Why do senior dogs sleep with their eyes open?
From a lizard brain point of view, it’s because they have to protect themselves more since they won’t be able to avoid threats quite as easily and will have to be on guard a bit more even as they sleep.
As well, this is the reason why sick dogs will sleep with their eyes open — they know that they have to be extra careful to protect themselves from predators!
Senior dogs are also more likely to struggle with Lagophthalmos since this is a common issue as your dog becomes predisposed to aging eyes and glaucoma.
Why is my dog snoring with their eyes open?
It means that they are having an excellent, deep sleep. Since this is the REM stage, you might even notice that they have their tongue stuck out too! Many dog lovers will call this a tongue blep.
Why do blind dogs sleep with their eyes open?
This could be for any of the reasons above since dogs don’t know or understand that they are blind. Some experts believe that blind dogs sleep with their eyes open because they don’t understand what eyes are and have no need to close them.

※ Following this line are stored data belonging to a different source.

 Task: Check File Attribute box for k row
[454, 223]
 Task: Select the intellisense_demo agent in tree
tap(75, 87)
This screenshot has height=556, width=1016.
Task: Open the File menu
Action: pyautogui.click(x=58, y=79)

When they are in their deep sleep cycles, dogs can sleep with their eyes open. This is done partially to help it appear to predators as though they are still alert and paying attention — making them less of a target — and it also is just a trait of REM sleep in dogs.
It can be a sign of an illness or seizure in rare cases, so you will need to know what is normal and what isn’t!
When your dog sleeps with their eyes open, they’re enjoying some good downtime so that they can rest and recharge.